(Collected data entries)

────────

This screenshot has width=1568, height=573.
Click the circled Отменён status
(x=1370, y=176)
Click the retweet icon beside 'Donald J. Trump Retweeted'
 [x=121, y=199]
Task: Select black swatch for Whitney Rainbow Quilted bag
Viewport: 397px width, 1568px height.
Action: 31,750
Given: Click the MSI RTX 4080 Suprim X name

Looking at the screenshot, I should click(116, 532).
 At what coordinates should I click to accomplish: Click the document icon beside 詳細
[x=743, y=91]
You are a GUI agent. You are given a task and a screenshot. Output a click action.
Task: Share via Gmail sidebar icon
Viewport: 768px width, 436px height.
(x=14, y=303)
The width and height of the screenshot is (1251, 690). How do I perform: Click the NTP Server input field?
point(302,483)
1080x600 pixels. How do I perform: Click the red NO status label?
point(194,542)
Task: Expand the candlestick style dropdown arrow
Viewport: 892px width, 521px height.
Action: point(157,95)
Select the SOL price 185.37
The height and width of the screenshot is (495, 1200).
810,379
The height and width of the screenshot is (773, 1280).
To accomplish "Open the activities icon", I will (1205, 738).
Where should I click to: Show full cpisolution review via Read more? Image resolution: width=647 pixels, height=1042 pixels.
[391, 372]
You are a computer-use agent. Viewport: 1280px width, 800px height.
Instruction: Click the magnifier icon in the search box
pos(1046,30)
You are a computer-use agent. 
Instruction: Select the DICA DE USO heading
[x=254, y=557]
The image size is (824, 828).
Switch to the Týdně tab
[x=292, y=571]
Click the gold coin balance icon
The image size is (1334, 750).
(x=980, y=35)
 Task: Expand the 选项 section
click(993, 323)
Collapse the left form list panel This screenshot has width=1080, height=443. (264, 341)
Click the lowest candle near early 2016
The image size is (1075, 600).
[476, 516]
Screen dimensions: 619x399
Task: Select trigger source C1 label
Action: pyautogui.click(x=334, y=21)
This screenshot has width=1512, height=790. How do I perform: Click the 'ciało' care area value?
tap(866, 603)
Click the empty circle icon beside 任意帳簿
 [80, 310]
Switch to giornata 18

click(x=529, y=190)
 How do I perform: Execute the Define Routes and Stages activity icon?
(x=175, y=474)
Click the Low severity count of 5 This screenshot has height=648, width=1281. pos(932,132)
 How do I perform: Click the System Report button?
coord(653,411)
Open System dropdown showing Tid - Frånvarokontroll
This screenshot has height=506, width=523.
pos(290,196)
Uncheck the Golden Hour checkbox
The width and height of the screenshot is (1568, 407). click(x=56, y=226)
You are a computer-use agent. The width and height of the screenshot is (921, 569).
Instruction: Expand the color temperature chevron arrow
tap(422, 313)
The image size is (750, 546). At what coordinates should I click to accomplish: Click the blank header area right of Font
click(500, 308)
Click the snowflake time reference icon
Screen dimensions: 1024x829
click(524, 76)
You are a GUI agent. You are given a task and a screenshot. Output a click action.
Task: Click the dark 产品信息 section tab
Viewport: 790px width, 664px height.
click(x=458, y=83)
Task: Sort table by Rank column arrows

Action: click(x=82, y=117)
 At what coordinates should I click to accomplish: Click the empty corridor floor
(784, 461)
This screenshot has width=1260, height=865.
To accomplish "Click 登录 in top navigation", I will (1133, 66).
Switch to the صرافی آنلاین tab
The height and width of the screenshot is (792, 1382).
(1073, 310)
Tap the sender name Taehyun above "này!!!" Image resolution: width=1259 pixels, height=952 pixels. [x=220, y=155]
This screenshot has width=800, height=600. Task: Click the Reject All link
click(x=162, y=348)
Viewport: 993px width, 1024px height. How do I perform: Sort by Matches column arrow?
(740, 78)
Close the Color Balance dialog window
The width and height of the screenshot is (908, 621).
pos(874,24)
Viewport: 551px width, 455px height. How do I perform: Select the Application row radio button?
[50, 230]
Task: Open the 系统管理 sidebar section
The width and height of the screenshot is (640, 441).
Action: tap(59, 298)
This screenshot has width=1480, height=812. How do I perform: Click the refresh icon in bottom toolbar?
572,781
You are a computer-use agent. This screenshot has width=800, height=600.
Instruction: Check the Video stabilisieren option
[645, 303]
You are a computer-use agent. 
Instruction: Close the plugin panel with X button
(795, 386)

────────

__Problem__. Take the entries above and transcribe them in full.

__Result__.
This screenshot has width=1568, height=573.
Click the circled Отменён status
(x=1370, y=176)
Click the retweet icon beside 'Donald J. Trump Retweeted'
 [x=121, y=199]
Task: Select black swatch for Whitney Rainbow Quilted bag
Viewport: 397px width, 1568px height.
Action: 31,750
Given: Click the MSI RTX 4080 Suprim X name

Looking at the screenshot, I should click(116, 532).
 At what coordinates should I click to accomplish: Click the document icon beside 詳細
[x=743, y=91]
You are a GUI agent. You are given a task and a screenshot. Output a click action.
Task: Share via Gmail sidebar icon
Viewport: 768px width, 436px height.
(x=14, y=303)
The width and height of the screenshot is (1251, 690). How do I perform: Click the NTP Server input field?
point(302,483)
1080x600 pixels. How do I perform: Click the red NO status label?
point(194,542)
Task: Expand the candlestick style dropdown arrow
Viewport: 892px width, 521px height.
Action: point(157,95)
Select the SOL price 185.37
The height and width of the screenshot is (495, 1200).
810,379
The height and width of the screenshot is (773, 1280).
To accomplish "Open the activities icon", I will (1205, 738).
Where should I click to: Show full cpisolution review via Read more? Image resolution: width=647 pixels, height=1042 pixels.
[391, 372]
You are a computer-use agent. Viewport: 1280px width, 800px height.
Instruction: Click the magnifier icon in the search box
pos(1046,30)
You are a computer-use agent. 
Instruction: Select the DICA DE USO heading
[x=254, y=557]
The image size is (824, 828).
Switch to the Týdně tab
[x=292, y=571]
Click the gold coin balance icon
The image size is (1334, 750).
(x=980, y=35)
 Task: Expand the 选项 section
click(993, 323)
Collapse the left form list panel This screenshot has width=1080, height=443. (264, 341)
Click the lowest candle near early 2016
The image size is (1075, 600).
[476, 516]
Screen dimensions: 619x399
Task: Select trigger source C1 label
Action: pyautogui.click(x=334, y=21)
This screenshot has width=1512, height=790. How do I perform: Click the 'ciało' care area value?
tap(866, 603)
Click the empty circle icon beside 任意帳簿
 [80, 310]
Switch to giornata 18

click(x=529, y=190)
 How do I perform: Execute the Define Routes and Stages activity icon?
(x=175, y=474)
Click the Low severity count of 5 This screenshot has height=648, width=1281. pos(932,132)
 How do I perform: Click the System Report button?
coord(653,411)
Open System dropdown showing Tid - Frånvarokontroll
This screenshot has height=506, width=523.
pos(290,196)
Uncheck the Golden Hour checkbox
The width and height of the screenshot is (1568, 407). click(x=56, y=226)
You are a computer-use agent. The width and height of the screenshot is (921, 569).
Instruction: Expand the color temperature chevron arrow
tap(422, 313)
The image size is (750, 546). At what coordinates should I click to accomplish: Click the blank header area right of Font
click(500, 308)
Click the snowflake time reference icon
Screen dimensions: 1024x829
click(524, 76)
You are a GUI agent. You are given a task and a screenshot. Output a click action.
Task: Click the dark 产品信息 section tab
Viewport: 790px width, 664px height.
click(x=458, y=83)
Task: Sort table by Rank column arrows

Action: click(x=82, y=117)
 At what coordinates should I click to accomplish: Click the empty corridor floor
(784, 461)
This screenshot has width=1260, height=865.
To accomplish "Click 登录 in top navigation", I will (1133, 66).
Switch to the صرافی آنلاین tab
The height and width of the screenshot is (792, 1382).
(1073, 310)
Tap the sender name Taehyun above "này!!!" Image resolution: width=1259 pixels, height=952 pixels. [x=220, y=155]
This screenshot has width=800, height=600. Task: Click the Reject All link
click(x=162, y=348)
Viewport: 993px width, 1024px height. How do I perform: Sort by Matches column arrow?
(740, 78)
Close the Color Balance dialog window
The width and height of the screenshot is (908, 621).
pos(874,24)
Viewport: 551px width, 455px height. How do I perform: Select the Application row radio button?
[50, 230]
Task: Open the 系统管理 sidebar section
The width and height of the screenshot is (640, 441).
Action: tap(59, 298)
This screenshot has width=1480, height=812. How do I perform: Click the refresh icon in bottom toolbar?
572,781
You are a computer-use agent. This screenshot has width=800, height=600.
Instruction: Check the Video stabilisieren option
[645, 303]
You are a computer-use agent. 
Instruction: Close the plugin panel with X button
(795, 386)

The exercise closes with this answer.